* [Work to do]: Reproduce every one of the following records verbatim, keeping each line unchanged and in its original order.

[Word and element pointing records]
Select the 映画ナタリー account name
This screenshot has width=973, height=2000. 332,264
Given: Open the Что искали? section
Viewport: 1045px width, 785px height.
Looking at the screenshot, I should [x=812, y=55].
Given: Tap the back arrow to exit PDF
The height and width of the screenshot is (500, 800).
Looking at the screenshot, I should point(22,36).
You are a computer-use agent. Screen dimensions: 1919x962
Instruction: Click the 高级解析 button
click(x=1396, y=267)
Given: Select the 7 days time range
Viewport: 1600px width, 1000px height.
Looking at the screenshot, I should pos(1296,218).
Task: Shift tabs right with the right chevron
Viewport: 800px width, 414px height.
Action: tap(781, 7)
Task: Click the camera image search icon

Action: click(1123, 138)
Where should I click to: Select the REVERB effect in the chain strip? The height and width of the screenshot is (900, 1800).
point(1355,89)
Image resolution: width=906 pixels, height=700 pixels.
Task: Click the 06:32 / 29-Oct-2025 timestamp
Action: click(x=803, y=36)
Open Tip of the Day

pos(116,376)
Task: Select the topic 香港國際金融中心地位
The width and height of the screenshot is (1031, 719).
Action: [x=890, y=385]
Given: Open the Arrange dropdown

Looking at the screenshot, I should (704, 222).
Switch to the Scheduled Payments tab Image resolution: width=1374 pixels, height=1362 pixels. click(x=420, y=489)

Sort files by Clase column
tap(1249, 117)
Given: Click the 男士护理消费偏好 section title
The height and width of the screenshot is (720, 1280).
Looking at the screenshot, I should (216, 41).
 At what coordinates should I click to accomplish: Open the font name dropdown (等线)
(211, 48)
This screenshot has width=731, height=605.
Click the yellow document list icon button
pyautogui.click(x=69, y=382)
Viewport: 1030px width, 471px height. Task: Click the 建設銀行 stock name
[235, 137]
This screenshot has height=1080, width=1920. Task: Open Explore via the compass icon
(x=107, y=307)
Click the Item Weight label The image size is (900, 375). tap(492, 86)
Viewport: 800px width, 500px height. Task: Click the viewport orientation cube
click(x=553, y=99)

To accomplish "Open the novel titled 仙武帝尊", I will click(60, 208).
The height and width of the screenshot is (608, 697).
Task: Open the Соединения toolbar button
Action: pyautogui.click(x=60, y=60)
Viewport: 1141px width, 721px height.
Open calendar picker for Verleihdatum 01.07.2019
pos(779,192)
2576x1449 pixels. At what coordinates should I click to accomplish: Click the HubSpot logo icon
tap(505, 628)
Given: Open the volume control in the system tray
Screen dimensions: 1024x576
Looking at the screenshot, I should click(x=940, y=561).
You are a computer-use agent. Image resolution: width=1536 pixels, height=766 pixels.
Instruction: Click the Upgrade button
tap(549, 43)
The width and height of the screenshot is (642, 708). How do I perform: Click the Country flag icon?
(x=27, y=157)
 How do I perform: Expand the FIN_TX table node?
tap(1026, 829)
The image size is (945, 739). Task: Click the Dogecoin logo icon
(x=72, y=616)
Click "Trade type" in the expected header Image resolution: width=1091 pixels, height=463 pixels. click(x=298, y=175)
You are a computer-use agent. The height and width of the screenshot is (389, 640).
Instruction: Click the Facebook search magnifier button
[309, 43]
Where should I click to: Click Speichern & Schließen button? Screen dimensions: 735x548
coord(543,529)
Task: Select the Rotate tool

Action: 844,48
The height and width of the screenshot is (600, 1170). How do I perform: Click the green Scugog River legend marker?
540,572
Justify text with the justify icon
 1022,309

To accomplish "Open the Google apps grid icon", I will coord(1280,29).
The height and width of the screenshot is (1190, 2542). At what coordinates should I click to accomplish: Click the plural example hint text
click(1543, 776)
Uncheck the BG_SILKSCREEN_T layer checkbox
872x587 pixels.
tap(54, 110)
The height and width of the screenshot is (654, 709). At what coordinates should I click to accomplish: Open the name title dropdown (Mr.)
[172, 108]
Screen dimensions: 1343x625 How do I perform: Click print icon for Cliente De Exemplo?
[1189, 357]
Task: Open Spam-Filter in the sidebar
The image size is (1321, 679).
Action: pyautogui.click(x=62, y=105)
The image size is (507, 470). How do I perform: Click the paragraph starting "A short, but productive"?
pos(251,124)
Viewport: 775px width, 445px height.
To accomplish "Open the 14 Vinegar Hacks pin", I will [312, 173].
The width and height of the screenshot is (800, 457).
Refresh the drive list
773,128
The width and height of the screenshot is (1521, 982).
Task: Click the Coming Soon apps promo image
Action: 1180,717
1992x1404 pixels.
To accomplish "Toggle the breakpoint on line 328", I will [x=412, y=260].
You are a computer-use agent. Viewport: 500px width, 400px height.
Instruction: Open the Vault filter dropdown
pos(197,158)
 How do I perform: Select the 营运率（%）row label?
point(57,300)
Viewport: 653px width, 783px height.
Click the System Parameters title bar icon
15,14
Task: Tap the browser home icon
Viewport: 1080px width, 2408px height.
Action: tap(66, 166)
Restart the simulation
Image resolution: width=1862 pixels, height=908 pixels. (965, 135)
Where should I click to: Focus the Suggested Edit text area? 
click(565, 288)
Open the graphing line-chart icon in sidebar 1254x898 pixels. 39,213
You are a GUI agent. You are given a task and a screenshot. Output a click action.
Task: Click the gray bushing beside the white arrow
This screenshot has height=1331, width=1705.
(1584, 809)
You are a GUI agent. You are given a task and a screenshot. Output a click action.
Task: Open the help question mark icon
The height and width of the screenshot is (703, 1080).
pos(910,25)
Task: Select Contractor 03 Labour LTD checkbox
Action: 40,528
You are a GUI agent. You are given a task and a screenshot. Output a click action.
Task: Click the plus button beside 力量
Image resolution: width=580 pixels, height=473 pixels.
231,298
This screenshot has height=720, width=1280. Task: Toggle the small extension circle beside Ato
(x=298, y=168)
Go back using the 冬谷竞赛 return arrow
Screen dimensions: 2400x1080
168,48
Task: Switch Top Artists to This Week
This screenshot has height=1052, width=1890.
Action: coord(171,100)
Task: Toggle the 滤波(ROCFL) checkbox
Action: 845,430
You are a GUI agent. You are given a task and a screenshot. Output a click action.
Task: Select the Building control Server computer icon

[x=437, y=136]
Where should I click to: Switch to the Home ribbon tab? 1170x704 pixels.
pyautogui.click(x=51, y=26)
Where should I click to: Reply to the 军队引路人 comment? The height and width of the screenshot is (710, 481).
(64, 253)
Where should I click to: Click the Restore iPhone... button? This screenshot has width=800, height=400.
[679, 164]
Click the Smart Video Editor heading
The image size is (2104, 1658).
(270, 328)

* [Solution to this exercise]:
Select the 映画ナタリー account name
This screenshot has width=973, height=2000. 332,264
Given: Open the Что искали? section
Viewport: 1045px width, 785px height.
Looking at the screenshot, I should [x=812, y=55].
Given: Tap the back arrow to exit PDF
The height and width of the screenshot is (500, 800).
Looking at the screenshot, I should point(22,36).
You are a computer-use agent. Screen dimensions: 1919x962
Instruction: Click the 高级解析 button
click(x=1396, y=267)
Given: Select the 7 days time range
Viewport: 1600px width, 1000px height.
Looking at the screenshot, I should pos(1296,218).
Task: Shift tabs right with the right chevron
Viewport: 800px width, 414px height.
Action: tap(781, 7)
Task: Click the camera image search icon

Action: click(1123, 138)
Where should I click to: Select the REVERB effect in the chain strip? The height and width of the screenshot is (900, 1800).
point(1355,89)
Image resolution: width=906 pixels, height=700 pixels.
Task: Click the 06:32 / 29-Oct-2025 timestamp
Action: click(x=803, y=36)
Open Tip of the Day

pos(116,376)
Task: Select the topic 香港國際金融中心地位
The width and height of the screenshot is (1031, 719).
Action: [x=890, y=385]
Given: Open the Arrange dropdown

Looking at the screenshot, I should (704, 222).
Switch to the Scheduled Payments tab Image resolution: width=1374 pixels, height=1362 pixels. click(x=420, y=489)

Sort files by Clase column
tap(1249, 117)
Given: Click the 男士护理消费偏好 section title
The height and width of the screenshot is (720, 1280).
Looking at the screenshot, I should (216, 41).
 At what coordinates should I click to accomplish: Open the font name dropdown (等线)
(211, 48)
This screenshot has width=731, height=605.
Click the yellow document list icon button
pyautogui.click(x=69, y=382)
Viewport: 1030px width, 471px height. Task: Click the 建設銀行 stock name
[235, 137]
This screenshot has height=1080, width=1920. Task: Open Explore via the compass icon
(x=107, y=307)
Click the Item Weight label The image size is (900, 375). tap(492, 86)
Viewport: 800px width, 500px height. Task: Click the viewport orientation cube
click(x=553, y=99)

To accomplish "Open the novel titled 仙武帝尊", I will click(60, 208).
The height and width of the screenshot is (608, 697).
Task: Open the Соединения toolbar button
Action: pyautogui.click(x=60, y=60)
Viewport: 1141px width, 721px height.
Open calendar picker for Verleihdatum 01.07.2019
pos(779,192)
2576x1449 pixels. At what coordinates should I click to accomplish: Click the HubSpot logo icon
tap(505, 628)
Given: Open the volume control in the system tray
Screen dimensions: 1024x576
Looking at the screenshot, I should click(x=940, y=561).
You are a computer-use agent. Image resolution: width=1536 pixels, height=766 pixels.
Instruction: Click the Upgrade button
tap(549, 43)
The width and height of the screenshot is (642, 708). How do I perform: Click the Country flag icon?
(x=27, y=157)
 How do I perform: Expand the FIN_TX table node?
tap(1026, 829)
The image size is (945, 739). Task: Click the Dogecoin logo icon
(x=72, y=616)
Click "Trade type" in the expected header Image resolution: width=1091 pixels, height=463 pixels. click(x=298, y=175)
You are a computer-use agent. The height and width of the screenshot is (389, 640).
Instruction: Click the Facebook search magnifier button
[309, 43]
Where should I click to: Click Speichern & Schließen button? Screen dimensions: 735x548
coord(543,529)
Task: Select the Rotate tool

Action: 844,48
The height and width of the screenshot is (600, 1170). How do I perform: Click the green Scugog River legend marker?
540,572
Justify text with the justify icon
 1022,309

To accomplish "Open the Google apps grid icon", I will coord(1280,29).
The height and width of the screenshot is (1190, 2542). At what coordinates should I click to accomplish: Click the plural example hint text
click(1543, 776)
Uncheck the BG_SILKSCREEN_T layer checkbox
872x587 pixels.
tap(54, 110)
The height and width of the screenshot is (654, 709). At what coordinates should I click to accomplish: Open the name title dropdown (Mr.)
[172, 108]
Screen dimensions: 1343x625 How do I perform: Click print icon for Cliente De Exemplo?
[1189, 357]
Task: Open Spam-Filter in the sidebar
The image size is (1321, 679).
Action: pyautogui.click(x=62, y=105)
The image size is (507, 470). How do I perform: Click the paragraph starting "A short, but productive"?
pos(251,124)
Viewport: 775px width, 445px height.
To accomplish "Open the 14 Vinegar Hacks pin", I will [312, 173].
The width and height of the screenshot is (800, 457).
Refresh the drive list
773,128
The width and height of the screenshot is (1521, 982).
Task: Click the Coming Soon apps promo image
Action: 1180,717
1992x1404 pixels.
To accomplish "Toggle the breakpoint on line 328", I will [x=412, y=260].
You are a computer-use agent. Viewport: 500px width, 400px height.
Instruction: Open the Vault filter dropdown
pos(197,158)
 How do I perform: Select the 营运率（%）row label?
point(57,300)
Viewport: 653px width, 783px height.
Click the System Parameters title bar icon
15,14
Task: Tap the browser home icon
Viewport: 1080px width, 2408px height.
Action: tap(66, 166)
Restart the simulation
Image resolution: width=1862 pixels, height=908 pixels. (965, 135)
Where should I click to: Focus the Suggested Edit text area? 
click(565, 288)
Open the graphing line-chart icon in sidebar 1254x898 pixels. 39,213
You are a GUI agent. You are given a task and a screenshot. Output a click action.
Task: Click the gray bushing beside the white arrow
This screenshot has height=1331, width=1705.
(1584, 809)
You are a GUI agent. You are given a task and a screenshot. Output a click action.
Task: Open the help question mark icon
The height and width of the screenshot is (703, 1080).
pos(910,25)
Task: Select Contractor 03 Labour LTD checkbox
Action: 40,528
You are a GUI agent. You are given a task and a screenshot. Output a click action.
Task: Click the plus button beside 力量
Image resolution: width=580 pixels, height=473 pixels.
231,298
This screenshot has height=720, width=1280. Task: Toggle the small extension circle beside Ato
(x=298, y=168)
Go back using the 冬谷竞赛 return arrow
Screen dimensions: 2400x1080
168,48
Task: Switch Top Artists to This Week
This screenshot has height=1052, width=1890.
Action: coord(171,100)
Task: Toggle the 滤波(ROCFL) checkbox
Action: 845,430
You are a GUI agent. You are given a task and a screenshot. Output a click action.
Task: Select the Building control Server computer icon

[x=437, y=136]
Where should I click to: Switch to the Home ribbon tab? 1170x704 pixels.
pyautogui.click(x=51, y=26)
Where should I click to: Reply to the 军队引路人 comment? The height and width of the screenshot is (710, 481).
(64, 253)
Where should I click to: Click the Restore iPhone... button? This screenshot has width=800, height=400.
[679, 164]
Click the Smart Video Editor heading
The image size is (2104, 1658).
(270, 328)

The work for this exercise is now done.